-- Start of DOCUMENT --

DESCRIPTION OF THE FIGURES
[0057] Other features and advantages of the invention will become
apparent on reading the following description of embodiments given
by way of illustration and with reference to the appended figures.
In those figures:
[0058] FIG. 1 is a diagrammatic view of a device for washing and
de-icing a window, here of a motor vehicle;
[0059] FIGS. 2 and 3 are diagrammatic views showing a cycle of
de-icing the window;
[0060] FIGS. 4a, 4b and 4c are graphs illustrating the various
steps of one embodiment of the de-icing method in accordance with
the invention;
[0061] FIGS. 5a and 5b are graphs illustrating the various steps of
a variant embodiment of the de-icing method in accordance with the
invention; and
[0062] FIGS. 6a-6b and 7a-7b are graphs illustrating other variant
embodiments of the de-icing method in accordance with the
invention.
DETAILED DESCRIPTION
[0063] The de-icing method of the invention utilises a de-icing
device 1 applied to a window, such as a motor vehicle windscreen
10, as shown in FIG. 1.
[0064] A device of this kind comprises a first tank 2 containing a
washing liquid and a second tank 3 containing a de-icing
liquid.
[0065] The washing device 1 also comprises a tube system 5
connecting the first tank 2 and the second tank 3 to openings 15
through which the washing liquid and/or the de-icing liquid is/are
ejected onto the windscreen 10. It further comprises a pump system
20 intended to cause the washing liquid and/or the de-icing liquid
to circulate in the tube system 5 until ejected via the openings
15.
[0066] Here the pump system 20 comprises two independent pumps 21,
22. A first pump 21 is associated with the first tank 2 and is
intended to cause the washing liquid to circulate in the tube
system 5 and a second pump 22 is associated with the second tank 3
and is intended to cause the de-icing liquid to circulate in the
tube system 5.
[0067] The de-icing device 1 comprises at least one wiper blade 30
mounted on an arm 31 and able to move on the windscreen 10 between
a low position PB and a high position PH, and vice versa. In the
example represented, the device 1 comprises two wiper blades
30.
[0068] Here the aforementioned openings 15 are situated along the
wiper blades 30. The openings 15 are disposed so as to spray the
washing liquid and/or the de-icing liquid toward the top of the
wiper blades 30, i.e. toward the top of the windscreen 10. The
system could equally well comprise openings 15 situated on both
sides of the wiper blades, the liquid then being sprayed either
only in the direction of upward movement or only on the forward
side of the blade. It is equally possible for the openings 15
situated on both sides of the wiper blades 30 to spray the liquid
simultaneously.

-- End of DOCUMENT --
-- Start of DATA ENTRIES --

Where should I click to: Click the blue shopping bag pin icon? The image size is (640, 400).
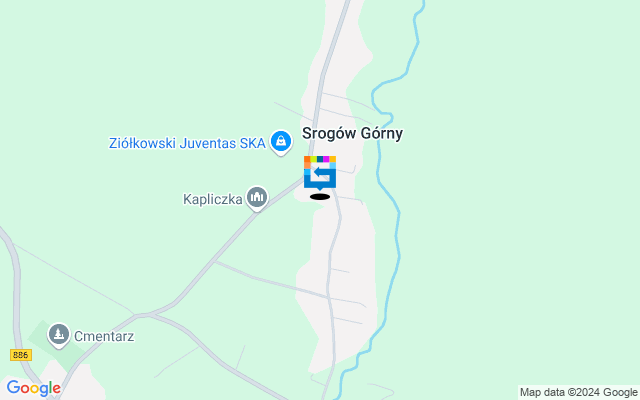click(x=281, y=142)
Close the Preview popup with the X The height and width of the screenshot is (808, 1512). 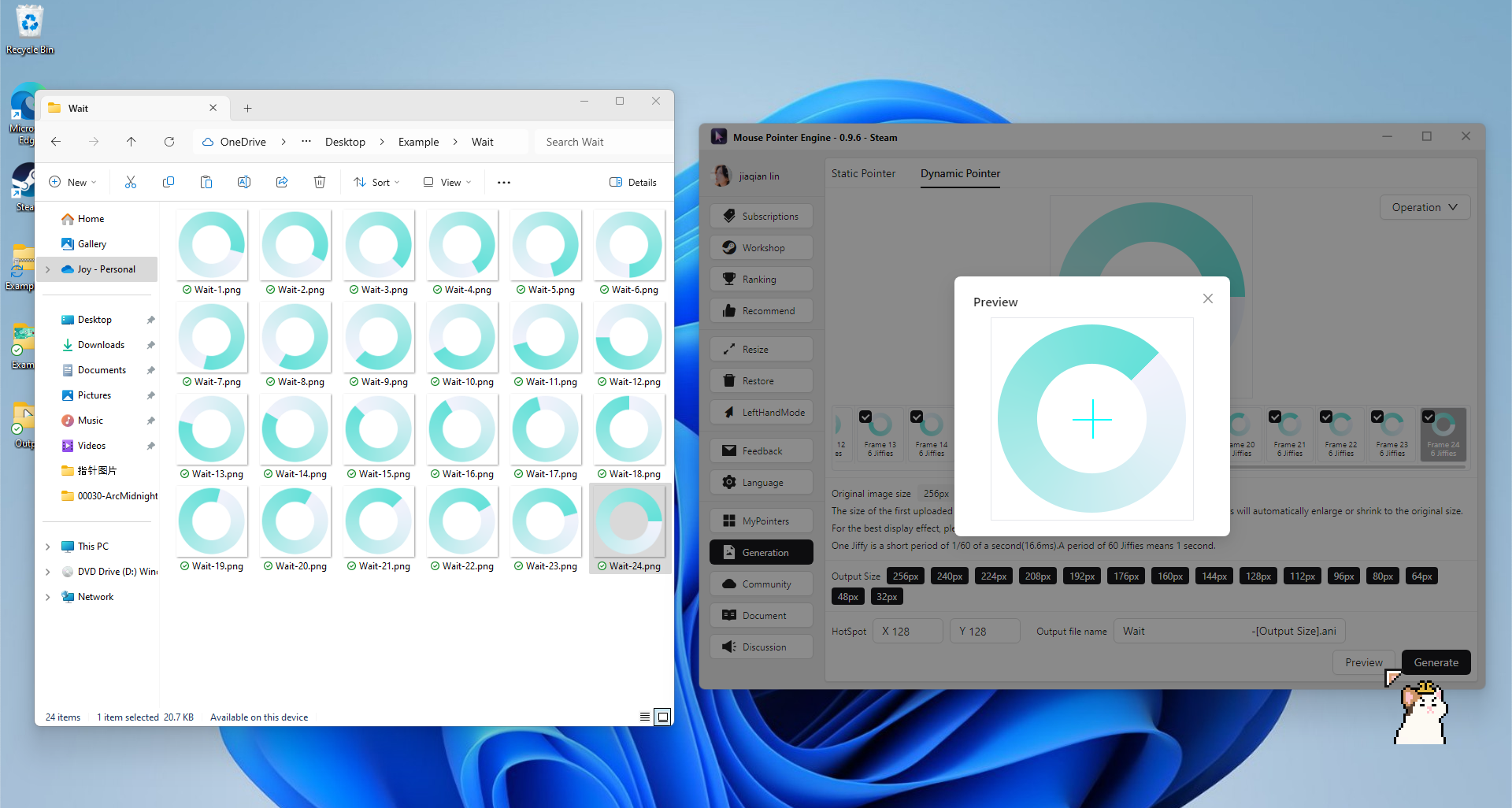point(1208,298)
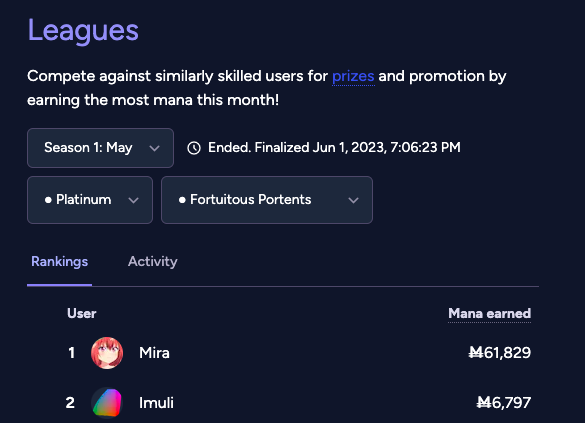The image size is (585, 423).
Task: Click the mana symbol by 6,797
Action: pos(484,402)
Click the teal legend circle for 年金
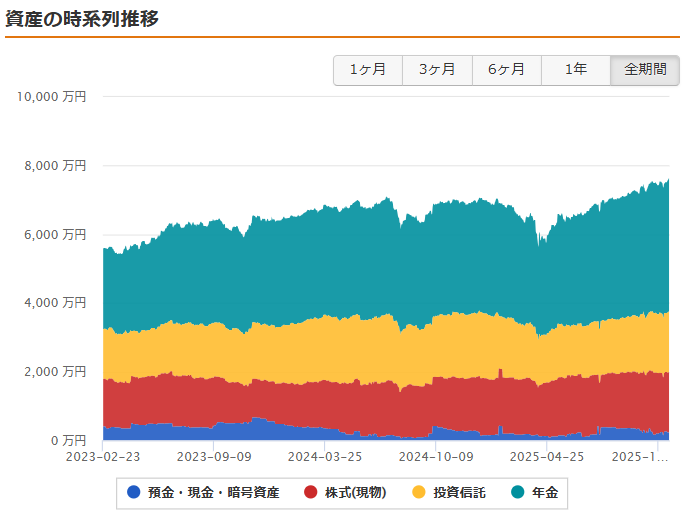 517,492
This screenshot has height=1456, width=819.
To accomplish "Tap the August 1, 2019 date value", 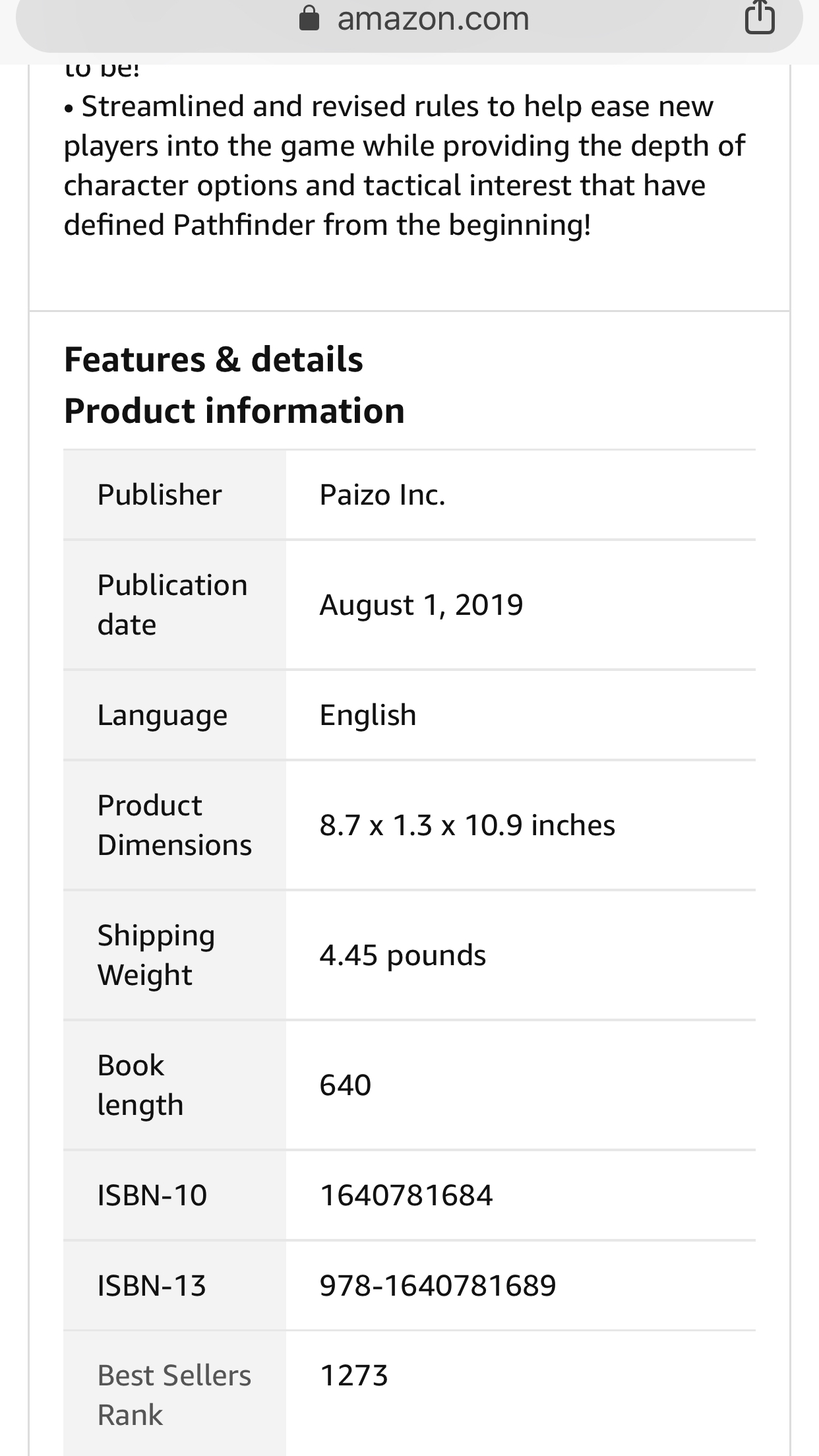I will coord(421,605).
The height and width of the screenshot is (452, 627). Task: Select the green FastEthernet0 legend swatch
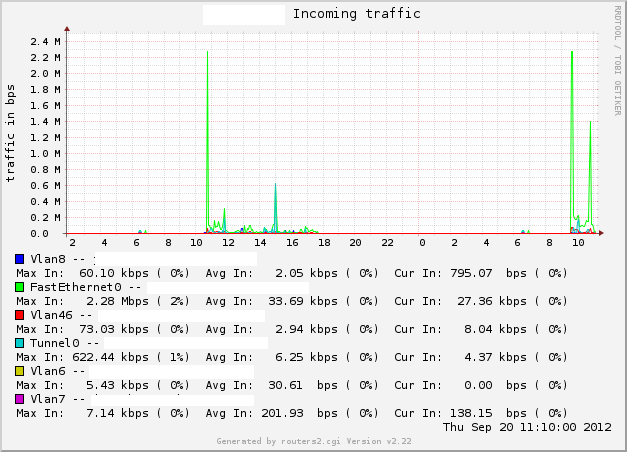pyautogui.click(x=20, y=287)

-- End of DATA ENTRIES --

> **WHAT TO DO**
**a)** Summarize the de-icing device description in two sentences.
**b)** According to the de-icing device description, in which direction do the openings 15 spray the liquid?
**c)** Carry on the de-icing device description from where it stops.

> **ANSWERS FOR THE EXERCISE**
**a)** The figures show a device for washing and de-icing a motor vehicle window, along with graphs of the steps of several embodiments of the de-icing method. The device has one tank of washing liquid and one of de-icing liquid, each with its own pump that drives the liquid through a tube system to openings along the wiper blades, which spray it onto the windscreen.

**b)** Toward the top of the wiper blades, that is, toward the top of the windscreen.

**c)**
[0069] The device 1 also comprises a motor 40 intended to drive the
wiper blades 30 between their respective low position and their
respective high position. The device 1 further comprises a sensor
50 of the temperature outside the vehicle. Here it is situated on
an upper part of the windscreen, at the centre thereof, without
this position being limiting on the invention. The sensor 50 may be
directly exposed to the surrounding air outside the vehicle and is
intended to measure the outside temperature, for example in a range
of values from -50.degree. C. to +50.degree. C.
[0070] The de-icing device 1 further comprises an electronic
circuit 60 for controlling the motor 40 driving the wiper blades 30
and activating the pump system 20, the pumps 21, 22 being capable
of being controlled independently. In the remainder of the
description of the invention the motor 40 chosen to drive the wiper
blades and the second pump 22 chosen to feed de-icing liquid are a
motor or pump of the dc stepper type, or of the reversible type,
the rotation speed of the one and the output pressure or the
quantity of liquid evacuated of the other, are controlled by
modulation of the pulse width of their control signals. Any other
device may be envisaged provided that this speed and/or this
pressure/quantity can be modulated.
[0071] The unit 60 is also connected to the sensor 50 and receives
the measured temperature in order to adapt at least one of the
aforementioned parameters (speed and/or pressure/quantity)
accordingly.
[0072] FIGS. 2 and 3 represent a cycle of de-icing the windscreen
10. This cycle comprises a rising movement of the blades 30, i.e.
their movement from their low position to their high position (FIG.
2 and arrow 72), and a descent of the blades, i.e. their movement
from their high position to their low position (FIG. 3 and arrows
74).
[0073] Each blade 30 rises in a succession of small elementary or
angular movements, of which there are ten in the example
represented. The departure and arrival angular positions for each
of these movements are represented diagrammatically in dashed line
in FIG. 2 for only one of the blades (that on the left in the
drawing). The surface of the windscreen 10 wiped by each blade is
therefore divided into a succession of angular sectors.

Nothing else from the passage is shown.